Chapter Summary

        Changing and reforming policies is always difficult, and health care is perhaps a particularly difficult policy field in which to produce change. A number of powerful interests--doctors, hospitals, pharmaceutical companies, and the like--have a direct interest in the area. As issues of universal coverage arise, business interests become concerned about the costs that may be imposed on them. Citizens also worry that by attempting to provide better medical care for the entire population, government may undermine the high quality of care that is currently available to the most fortunate segments of the society.

        Although competition is appealing to many Americans as a solution to the problems we have identified in the health-care industry, there may be difficulties in implementing the concept. The health-care industry differs from other industries in important ways that reduce the utility of competition as a remedy for its problems. In particular, the dominance of professionals in determining the amount and type of care that patients consume makes the usual competitive mechanisms less applicable. Those characteristics of the industry may require a stronger role for the public sector if effective control over costs, quality, and access is to be attained.

        Very little information on the price or quality of medical care is available to the consumer. Prices for health-care services are rarely advertised; frequently, the consumer does not even consider them when making decisions about care. In fact, in a somewhat perverse way, consumers often choose a higher-priced rather than a lower-priced service in the belief (often correct) that the more expensive service will be superior. And beyond hearsay, little information is available to patients about the quality of services provided by individual physicians or hospitals. The public sector has begun to intervene to make more information about health-care quality available, and increasing competition among health insurers and health-care providers has provided another source of information--if a biased one--but it is still difficult for the average consumer to make choices.

        In addition, the provision of health care is in many ways a monopoly or cartel. Entry into the marketplace by potential suppliers is limited by licensing requirements and further controlled by the professions themselves, which limit the number of places available in medical schools. Thus, unlike some industries, the health-care field makes it difficult for competition to develop among suppliers. One possible means of promoting competition would be to break down the medical profession’s monopoly by giving nurse practitioners and other paraprofessionals greater opportunity to practice, but the medical profession resists such changes. Hospitals increasingly compete for patients, however, and with that competition has come some greater attention to the quality of care.

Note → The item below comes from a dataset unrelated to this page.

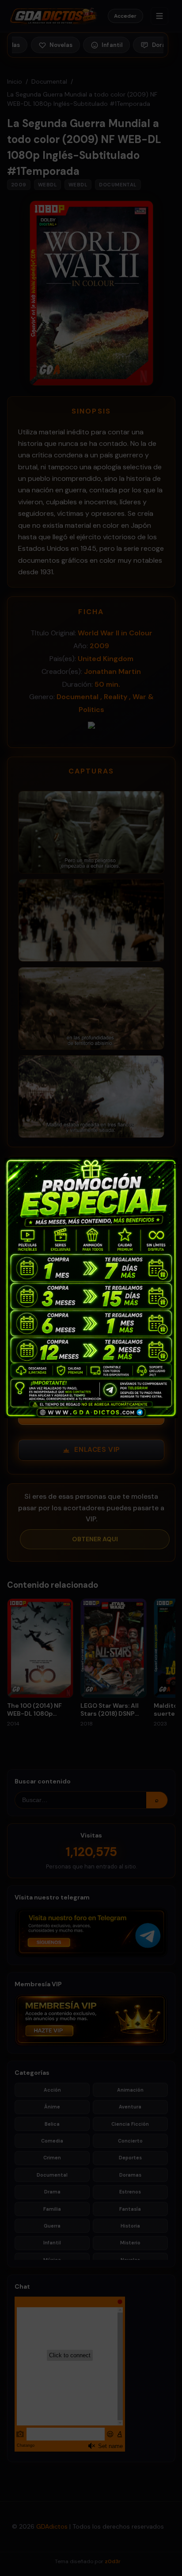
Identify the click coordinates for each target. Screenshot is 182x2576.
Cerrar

        Bringing about significant further reforms in the delivery of health services in the United States will be difficult. Powerful interests such as insurance companies oppose changes that might undermine their profits. In the case of the Affordable Care Act, there is more support from the medical care providers than for most previous programs, but there is more popular opposition. There are strong pressures to preserve the status quo, although physicians are becoming increasingly concerned about the control that insurers exert over their practices in the name of cost containment. It may well be that only introduction of a large-scale reform, such as more comprehensive national health insurance, will be sufficient to break the existing system of finance and delivery to provide better and more equitable medical care for most Americans.